Square’s Acquisition of TIDAL: Shake Your Money Maker

Harrison Moot
TDM Tidbits
Published in
11 min readSep 19, 2021

In Jack We Trust

At face value, a payments business (Square) buying a music streaming business (TIDAL) is odd. What value does a relatively sub-scale music streaming business have to a global fintech giant?

When Square announced back in March they were acquiring TIDAL for ~$300m, there was a fair degree of scepticism in the investor community, of which I was admittedly one.

I’ve followed and been invested in Square for the last several years. I’ve closely tracked Jack’s (and the rest of the Square team’s) wild success in innovating with payments and software to empower their customers (both merchants and consumers) and drive continued growth at massive scale.

The market has continually failed to appreciate this over the years, as shown by the change in trailing 3Y forward revenue estimates in the chart below. The market has continually underestimated Square’s performance by anywhere from 30–60% since 2018 (obviously FY21/22 remains TBD).

Historical consensus estimate vs. actual results

Given the company’s impressive track record, I thought it worth putting myself in Jack’s position and trying to figure out what wizardry they might be brewing up at Square HQ with the TIDAL acquisition.

TL:DR

In my view, the acquisition rationale comes down to two key elements.

First, the obvious motive and the narrative that both companies are leading with is that artists are another vertical of small businesses. Albeit, a vertical that has been deeply underserved and in desperate need of modern software and payments tools to better help them grow their ‘business’.

Every artist is, in and of themselves, a business. Just like any other business, particularly small business, they need to find ways to acquire new customers (or in their case, listeners), make sales and get paid. Square has deep domain expertise in all of these domains and much of the existing software and payments capabilities to readily serve their needs. Makes complete sense.

Second, what is completely different, however, with artists to your typical small business is that they (the artists) are society’s most prominent trend-setters, tastemakers and influencers.

Put yourself in Jack’s position…if you were trying to scale the dominant peer-to-peer (P2P) payments network and consumer finance application in the U.S., potentially globally — and you had the opportunity to preference a group of people to be advocates and drive the cultural zeitgeist, who would it be?
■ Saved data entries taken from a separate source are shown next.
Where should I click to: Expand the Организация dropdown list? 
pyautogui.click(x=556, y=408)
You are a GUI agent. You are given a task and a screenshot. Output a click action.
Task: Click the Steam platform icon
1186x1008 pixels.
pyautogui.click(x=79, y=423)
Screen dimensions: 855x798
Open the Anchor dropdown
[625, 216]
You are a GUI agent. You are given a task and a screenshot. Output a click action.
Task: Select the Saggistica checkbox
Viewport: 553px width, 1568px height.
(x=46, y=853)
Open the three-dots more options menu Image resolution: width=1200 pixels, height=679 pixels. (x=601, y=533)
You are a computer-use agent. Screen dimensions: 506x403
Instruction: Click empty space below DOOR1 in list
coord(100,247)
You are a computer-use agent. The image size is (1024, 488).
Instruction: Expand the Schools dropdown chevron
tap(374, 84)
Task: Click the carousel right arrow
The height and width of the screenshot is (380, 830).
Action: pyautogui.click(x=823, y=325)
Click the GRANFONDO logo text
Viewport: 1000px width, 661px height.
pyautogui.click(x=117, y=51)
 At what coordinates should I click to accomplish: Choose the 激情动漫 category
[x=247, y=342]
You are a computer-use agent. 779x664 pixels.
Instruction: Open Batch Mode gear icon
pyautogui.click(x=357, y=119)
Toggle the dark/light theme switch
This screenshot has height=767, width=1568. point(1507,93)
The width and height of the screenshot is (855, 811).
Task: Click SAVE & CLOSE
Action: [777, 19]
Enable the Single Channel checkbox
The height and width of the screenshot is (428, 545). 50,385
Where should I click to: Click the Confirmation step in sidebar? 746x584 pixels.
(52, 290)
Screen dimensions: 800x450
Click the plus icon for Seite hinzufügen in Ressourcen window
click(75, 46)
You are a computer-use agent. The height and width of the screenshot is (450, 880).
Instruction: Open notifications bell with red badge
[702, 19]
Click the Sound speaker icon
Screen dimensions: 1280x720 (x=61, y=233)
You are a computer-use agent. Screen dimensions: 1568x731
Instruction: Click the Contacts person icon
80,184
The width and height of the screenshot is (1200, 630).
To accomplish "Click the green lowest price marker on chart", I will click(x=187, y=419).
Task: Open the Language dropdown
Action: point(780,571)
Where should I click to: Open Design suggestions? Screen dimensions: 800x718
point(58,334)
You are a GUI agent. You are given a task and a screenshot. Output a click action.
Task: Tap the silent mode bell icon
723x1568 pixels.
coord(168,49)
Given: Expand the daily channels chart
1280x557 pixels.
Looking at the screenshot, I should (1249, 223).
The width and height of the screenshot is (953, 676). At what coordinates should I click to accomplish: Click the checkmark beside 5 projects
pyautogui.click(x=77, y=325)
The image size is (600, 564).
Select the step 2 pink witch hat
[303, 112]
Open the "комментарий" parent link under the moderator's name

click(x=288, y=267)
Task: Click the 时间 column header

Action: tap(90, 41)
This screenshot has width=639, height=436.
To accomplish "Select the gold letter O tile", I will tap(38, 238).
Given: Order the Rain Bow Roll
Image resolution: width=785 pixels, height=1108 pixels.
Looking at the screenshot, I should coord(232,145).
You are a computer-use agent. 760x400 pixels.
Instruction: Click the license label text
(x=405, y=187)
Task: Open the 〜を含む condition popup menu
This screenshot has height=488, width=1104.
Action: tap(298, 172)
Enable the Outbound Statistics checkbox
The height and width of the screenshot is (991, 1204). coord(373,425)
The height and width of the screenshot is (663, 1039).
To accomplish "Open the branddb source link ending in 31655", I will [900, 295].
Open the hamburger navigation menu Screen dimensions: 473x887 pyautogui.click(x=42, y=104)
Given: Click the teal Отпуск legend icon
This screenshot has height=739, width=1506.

Chances are artists aren’t far down that list.

As such, I think TIDAL has the opportunity to meaningfully strengthen the network effects and brand for Cash App. I think this is the really compelling move by Jack and Square and one that has been broadly underappreciated.

How could I have doubted you Jack Dorsey?

In Jack We Trust.

“I’m Not A Businessman, I’m A Business, Man.”

Artists are essentially small businesses who need to find ways to generate demand, create fans and get paid. They need many of the same products, services and payment capabilities that your average small business needs.

Square has had incredible success to-date enabling payment acceptance and software tools for small, underserved merchants who have had very little attention from traditional payment or software companies.

Starting with a simple dongle and expanding to a full suite of software and payment solutions. Most recently announcing their role as the payments provider to the new US$5bn SoFi Stadium in Los Angeles. Square has, in the process, completely changed the industry for all types and sizes of merchants across many verticals.

Beginning with a simple dongle, Square has created a broad ecosystem of tools for Sellers

Over the last 2–3 years, Square has begun to transform digital payments for consumers with Cash App. Initially focused on simple P2P payments of the large underbanked population of the U.S., Square have expanded their offering to now a much wider array of consumer finance — from bitcoin, to investment, to debit cards. I think there is much more still to come, as the company has noted for many years.

Anything you do today with a bank account, you should look to Cash App to begin to emulate more of that. Sarah Friar, Sept 2018.

Weaving these two threads together — the history and mission of Square, and the reframing of artists as businesses and relatively underserved by both the music and financial industries, we can clearly see Square’s angle and opportunity, to give artists a set of payment and software tools so they can participate, and hopefully thrive, in the modern digital economy.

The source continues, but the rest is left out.